*** SOURCE DATA Section Begins ***
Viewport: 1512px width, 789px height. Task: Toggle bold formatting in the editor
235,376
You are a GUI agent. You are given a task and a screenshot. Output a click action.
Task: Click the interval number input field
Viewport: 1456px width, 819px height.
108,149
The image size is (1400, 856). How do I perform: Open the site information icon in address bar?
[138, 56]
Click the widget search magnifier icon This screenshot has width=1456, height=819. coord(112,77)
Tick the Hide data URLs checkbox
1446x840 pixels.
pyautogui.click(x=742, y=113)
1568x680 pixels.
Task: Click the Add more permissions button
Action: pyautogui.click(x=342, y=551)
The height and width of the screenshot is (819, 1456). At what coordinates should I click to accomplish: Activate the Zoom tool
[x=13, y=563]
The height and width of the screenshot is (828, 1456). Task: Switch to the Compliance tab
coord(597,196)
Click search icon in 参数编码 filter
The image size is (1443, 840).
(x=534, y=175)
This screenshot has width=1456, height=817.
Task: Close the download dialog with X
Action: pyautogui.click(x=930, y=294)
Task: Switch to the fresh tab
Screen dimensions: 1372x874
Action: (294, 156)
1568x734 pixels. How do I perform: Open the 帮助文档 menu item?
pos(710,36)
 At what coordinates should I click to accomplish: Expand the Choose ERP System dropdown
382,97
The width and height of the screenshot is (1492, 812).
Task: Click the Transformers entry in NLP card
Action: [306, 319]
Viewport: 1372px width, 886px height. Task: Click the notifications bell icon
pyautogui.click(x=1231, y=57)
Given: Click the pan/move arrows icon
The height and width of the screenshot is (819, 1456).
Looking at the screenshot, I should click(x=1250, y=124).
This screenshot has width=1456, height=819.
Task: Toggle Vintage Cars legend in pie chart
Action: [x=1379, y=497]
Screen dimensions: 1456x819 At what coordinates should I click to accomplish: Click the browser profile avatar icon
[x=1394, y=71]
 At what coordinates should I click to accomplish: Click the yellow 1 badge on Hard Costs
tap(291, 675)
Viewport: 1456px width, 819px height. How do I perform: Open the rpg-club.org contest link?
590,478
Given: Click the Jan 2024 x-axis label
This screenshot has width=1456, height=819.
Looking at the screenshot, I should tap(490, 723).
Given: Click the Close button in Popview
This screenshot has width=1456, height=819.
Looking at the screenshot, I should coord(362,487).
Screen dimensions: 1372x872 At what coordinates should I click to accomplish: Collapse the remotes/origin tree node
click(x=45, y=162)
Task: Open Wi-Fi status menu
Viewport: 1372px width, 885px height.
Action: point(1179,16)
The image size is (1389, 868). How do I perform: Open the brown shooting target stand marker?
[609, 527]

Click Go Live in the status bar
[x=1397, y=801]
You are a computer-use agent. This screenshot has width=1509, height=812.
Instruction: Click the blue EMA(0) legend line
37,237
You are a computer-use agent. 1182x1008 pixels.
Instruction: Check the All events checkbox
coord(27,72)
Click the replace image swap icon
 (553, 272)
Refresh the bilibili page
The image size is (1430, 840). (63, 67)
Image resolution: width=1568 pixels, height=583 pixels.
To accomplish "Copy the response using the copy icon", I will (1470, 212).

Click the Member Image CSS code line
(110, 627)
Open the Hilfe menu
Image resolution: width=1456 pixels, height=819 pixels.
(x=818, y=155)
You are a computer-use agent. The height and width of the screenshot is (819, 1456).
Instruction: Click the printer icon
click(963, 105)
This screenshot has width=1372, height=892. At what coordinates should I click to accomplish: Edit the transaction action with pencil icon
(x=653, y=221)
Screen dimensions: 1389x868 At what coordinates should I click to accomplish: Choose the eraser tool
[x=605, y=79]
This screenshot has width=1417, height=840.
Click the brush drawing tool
*** SOURCE DATA Section Ends ***
▸ ASSIGNMENT
What do the records say? Quote them all exactly.

▸ EXERCISE SOLUTION
Viewport: 1512px width, 789px height. Task: Toggle bold formatting in the editor
235,376
You are a GUI agent. You are given a task and a screenshot. Output a click action.
Task: Click the interval number input field
Viewport: 1456px width, 819px height.
108,149
The image size is (1400, 856). How do I perform: Open the site information icon in address bar?
[138, 56]
Click the widget search magnifier icon This screenshot has width=1456, height=819. coord(112,77)
Tick the Hide data URLs checkbox
1446x840 pixels.
pyautogui.click(x=742, y=113)
1568x680 pixels.
Task: Click the Add more permissions button
Action: pyautogui.click(x=342, y=551)
The height and width of the screenshot is (819, 1456). At what coordinates should I click to accomplish: Activate the Zoom tool
[x=13, y=563]
The height and width of the screenshot is (828, 1456). Task: Switch to the Compliance tab
coord(597,196)
Click search icon in 参数编码 filter
The image size is (1443, 840).
(x=534, y=175)
This screenshot has width=1456, height=817.
Task: Close the download dialog with X
Action: pyautogui.click(x=930, y=294)
Task: Switch to the fresh tab
Screen dimensions: 1372x874
Action: (294, 156)
1568x734 pixels. How do I perform: Open the 帮助文档 menu item?
pos(710,36)
 At what coordinates should I click to accomplish: Expand the Choose ERP System dropdown
382,97
The width and height of the screenshot is (1492, 812).
Task: Click the Transformers entry in NLP card
Action: [306, 319]
Viewport: 1372px width, 886px height. Task: Click the notifications bell icon
pyautogui.click(x=1231, y=57)
Given: Click the pan/move arrows icon
The height and width of the screenshot is (819, 1456).
Looking at the screenshot, I should click(x=1250, y=124).
This screenshot has width=1456, height=819.
Task: Toggle Vintage Cars legend in pie chart
Action: [x=1379, y=497]
Screen dimensions: 1456x819 At what coordinates should I click to accomplish: Click the browser profile avatar icon
[x=1394, y=71]
 At what coordinates should I click to accomplish: Click the yellow 1 badge on Hard Costs
tap(291, 675)
Viewport: 1456px width, 819px height. How do I perform: Open the rpg-club.org contest link?
590,478
Given: Click the Jan 2024 x-axis label
This screenshot has width=1456, height=819.
Looking at the screenshot, I should tap(490, 723).
Given: Click the Close button in Popview
This screenshot has width=1456, height=819.
Looking at the screenshot, I should coord(362,487).
Screen dimensions: 1372x872 At what coordinates should I click to accomplish: Collapse the remotes/origin tree node
click(x=45, y=162)
Task: Open Wi-Fi status menu
Viewport: 1372px width, 885px height.
Action: point(1179,16)
The image size is (1389, 868). How do I perform: Open the brown shooting target stand marker?
[609, 527]

Click Go Live in the status bar
[x=1397, y=801]
You are a computer-use agent. This screenshot has width=1509, height=812.
Instruction: Click the blue EMA(0) legend line
37,237
You are a computer-use agent. 1182x1008 pixels.
Instruction: Check the All events checkbox
coord(27,72)
Click the replace image swap icon
 (553, 272)
Refresh the bilibili page
The image size is (1430, 840). (63, 67)
Image resolution: width=1568 pixels, height=583 pixels.
To accomplish "Copy the response using the copy icon", I will (1470, 212).

Click the Member Image CSS code line
(110, 627)
Open the Hilfe menu
Image resolution: width=1456 pixels, height=819 pixels.
(x=818, y=155)
You are a computer-use agent. The height and width of the screenshot is (819, 1456).
Instruction: Click the printer icon
click(963, 105)
This screenshot has width=1372, height=892. At what coordinates should I click to accomplish: Edit the transaction action with pencil icon
(x=653, y=221)
Screen dimensions: 1389x868 At what coordinates should I click to accomplish: Choose the eraser tool
[x=605, y=79]
This screenshot has width=1417, height=840.
Click the brush drawing tool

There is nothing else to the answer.